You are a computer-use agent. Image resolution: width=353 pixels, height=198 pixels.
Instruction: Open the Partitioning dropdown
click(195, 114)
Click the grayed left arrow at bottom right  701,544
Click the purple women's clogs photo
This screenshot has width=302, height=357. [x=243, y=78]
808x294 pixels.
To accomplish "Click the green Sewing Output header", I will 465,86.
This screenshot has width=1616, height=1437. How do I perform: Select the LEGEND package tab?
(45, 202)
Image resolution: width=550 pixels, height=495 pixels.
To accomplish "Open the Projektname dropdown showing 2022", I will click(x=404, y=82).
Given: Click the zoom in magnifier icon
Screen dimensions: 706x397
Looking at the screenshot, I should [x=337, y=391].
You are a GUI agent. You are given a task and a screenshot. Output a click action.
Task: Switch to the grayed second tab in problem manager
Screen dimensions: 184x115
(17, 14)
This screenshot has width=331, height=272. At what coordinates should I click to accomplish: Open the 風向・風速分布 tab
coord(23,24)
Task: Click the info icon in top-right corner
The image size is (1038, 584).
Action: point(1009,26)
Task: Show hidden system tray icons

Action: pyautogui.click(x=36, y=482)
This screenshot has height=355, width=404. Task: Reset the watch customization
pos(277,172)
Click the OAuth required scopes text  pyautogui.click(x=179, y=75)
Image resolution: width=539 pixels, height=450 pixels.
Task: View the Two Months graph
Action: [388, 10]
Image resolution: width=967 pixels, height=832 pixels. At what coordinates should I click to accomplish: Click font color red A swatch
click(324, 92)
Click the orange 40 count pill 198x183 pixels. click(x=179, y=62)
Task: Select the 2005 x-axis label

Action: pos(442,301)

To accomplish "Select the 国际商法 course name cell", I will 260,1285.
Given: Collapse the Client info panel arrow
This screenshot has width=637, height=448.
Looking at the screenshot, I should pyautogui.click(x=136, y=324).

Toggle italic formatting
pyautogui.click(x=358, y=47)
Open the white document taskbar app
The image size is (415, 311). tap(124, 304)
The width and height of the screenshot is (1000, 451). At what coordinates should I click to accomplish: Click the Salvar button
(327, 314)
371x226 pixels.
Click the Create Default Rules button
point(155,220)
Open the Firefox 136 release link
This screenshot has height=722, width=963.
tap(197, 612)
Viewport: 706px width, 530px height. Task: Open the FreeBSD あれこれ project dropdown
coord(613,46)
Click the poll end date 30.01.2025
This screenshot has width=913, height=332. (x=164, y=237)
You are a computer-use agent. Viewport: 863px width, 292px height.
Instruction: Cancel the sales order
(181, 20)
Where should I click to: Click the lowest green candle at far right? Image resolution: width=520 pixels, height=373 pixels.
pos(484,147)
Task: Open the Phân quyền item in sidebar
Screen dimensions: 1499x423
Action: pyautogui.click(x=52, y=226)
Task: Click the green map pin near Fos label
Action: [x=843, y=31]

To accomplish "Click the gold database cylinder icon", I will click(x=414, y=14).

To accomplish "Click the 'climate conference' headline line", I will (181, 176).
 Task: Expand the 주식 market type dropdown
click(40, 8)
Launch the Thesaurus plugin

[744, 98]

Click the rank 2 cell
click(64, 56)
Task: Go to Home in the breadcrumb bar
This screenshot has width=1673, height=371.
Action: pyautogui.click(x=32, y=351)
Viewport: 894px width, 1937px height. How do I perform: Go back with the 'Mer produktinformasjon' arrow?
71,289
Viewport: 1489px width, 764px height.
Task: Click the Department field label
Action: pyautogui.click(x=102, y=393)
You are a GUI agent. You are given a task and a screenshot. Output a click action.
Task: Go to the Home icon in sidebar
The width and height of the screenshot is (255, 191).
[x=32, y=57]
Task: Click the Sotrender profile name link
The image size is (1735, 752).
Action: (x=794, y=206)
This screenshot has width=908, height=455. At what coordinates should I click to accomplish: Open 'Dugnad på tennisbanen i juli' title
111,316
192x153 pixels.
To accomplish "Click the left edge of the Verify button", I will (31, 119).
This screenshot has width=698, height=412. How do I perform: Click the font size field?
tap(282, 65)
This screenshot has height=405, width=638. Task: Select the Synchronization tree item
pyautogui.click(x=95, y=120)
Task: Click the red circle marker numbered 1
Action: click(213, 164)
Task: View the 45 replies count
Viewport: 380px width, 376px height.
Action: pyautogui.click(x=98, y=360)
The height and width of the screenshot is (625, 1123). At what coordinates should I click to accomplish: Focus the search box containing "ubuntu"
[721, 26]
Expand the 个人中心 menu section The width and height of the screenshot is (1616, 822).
----------------------------------------
Which lines of the records contain the word "dropdown"? Collect each one and copy it out in full.

== Task response ==
Instruction: Open the Partitioning dropdown
To accomplish "Open the Projektname dropdown showing 2022", I will click(x=404, y=82).
Viewport: 706px width, 530px height. Task: Open the FreeBSD あれこれ project dropdown
 Task: Expand the 주식 market type dropdown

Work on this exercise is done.